5. Empirical Results and Spatial Reasoning Benchmarks

SpatialVLMs demonstrate significant improvement over prior VLMs on both qualitative and quantitative spatial tasks:

SpatialVLM (Chen et al., 2024): Achieves 75.2% accuracy on qualitative spatial VQA, +7% over GPT-4V, and outputs correct numeric answers in 99% of cases, with 37.2% in-range on quantitative benchmarks.
SD-VLM (Chen et al., 22 Sep 2025): Surpasses GPT-4o and Intern-VL3-78B on the MSMU-Bench by over 23 percentage points and generalizes to Q-Spatial++ and SpatialRGPT-Bench.
Spatial-RGPT (Cheng et al., 2024): Yields 91.8% qualitative and 41.2% quantitative QA success on its SpatialRGBT-Bench.
G $^2$ VLM/SpaceLM (Hu et al., 26 Nov 2025): Achieves 54.87 on SPAR-Bench, outperforming GPT-4o by 18.5 absolute points, attributed to explicit geometric reasoning from the geometry expert.
SpatialViLT (Islam et al., 3 Oct 2025): Improves spatial reasoning accuracy on the challenging VSR dataset, with ensemble models achieving 72.62% overall accuracy, outperforming LXMERT, ViLT, and SpaceLLaVA.
LVLDrive (Wei et al., 30 Dec 2025): Reduces open-loop planning L2 displacement error and collision rates compared to vision-only baselines, achieving higher BEV mIoU and language-based evaluation metrics.

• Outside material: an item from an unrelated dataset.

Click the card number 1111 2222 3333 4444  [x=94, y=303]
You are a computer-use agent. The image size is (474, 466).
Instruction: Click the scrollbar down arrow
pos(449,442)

Notably, ablation studies consistently demonstrate that spatial supervision—via depth, point clouds, or spatially annotated QA—directly improves metric spatial reasoning without degrading standard VQA or language understanding.

6. Applications and Downstream Use-Cases

SpatialVLMs have directly enabled new classes of downstream applications:

Chain-of-Thought Spatial QA: Modular LLMs coordinate with SpatialVLMs by issuing primitive geometric sub-queries (distances, relative positions), then reasoning over results to answer compositional queries (e.g., “Do these objects form a triangle?”) (Chen et al., 2024).
Robotics Reward Annotation: Direct, dense reward shaping is possible by querying metric relations between robot actuators and targets, yielding smooth and well-shaped reward landscapes (Chen et al., 2024, Cheng et al., 2024).
Autonomous Driving: By explicit LiDAR and image fusion, subject to spatially aware QA supervision, LVLDrive achieves reliable policy generation for navigation and obstacle avoidance (Wei et al., 30 Dec 2025).
3D Scene Generation/Editing: With hierarchical spatial contexts comprising scene portraits, point clouds, and hypergraphs of spatial relations, VLMs can generate, edit, and verify structured 3D environments, supporting interactive editing and path planning (Liu et al., 26 May 2025).
Region-Aware Visual QA: SpatialVLMs with region-token alignment enable precise responses to spatial referring expressions and object localization queries (Sun et al., 18 May 2025).

7. Open Problems and Future Directions

Despite rapid progress, key challenges persist:

Generalization: Small or numerous objects may still be missed in context construction; scaling to urban-scale 3D environments remains non-trivial (Liu et al., 26 May 2025).
Expressivity of Spatial Constraints: Current spatial formalizations are limited to unary, binary, and some ternary relations; dynamic affordances and learning richer constraints is an open area (Liu et al., 26 May 2025).
Integration with Real-Time Agents: Tightening loops between spatial reasoning and embodied agents (e.g., robotics simulators) is a major future direction, as is scaling to dynamic scenes and motion-based queries (Liu et al., 26 May 2025, Hu et al., 26 Nov 2025).

In summary, SpatialVLM research establishes that internet-scale spatial QA, direct metric supervision, and explicit multi-modal geometry fusion equip VLMs with robust 3D spatial intelligence, bridging the gap from surface semantic reasoning to quantitative spatial understanding and enabling a wide spectrum of embodied and generative applications (Chen et al., 2024, Liu et al., 26 May 2025, Wei et al., 30 Dec 2025, Islam et al., 3 Oct 2025, Chen et al., 22 Sep 2025, Hu et al., 26 Nov 2025, Cheng et al., 2024, Sun et al., 18 May 2025).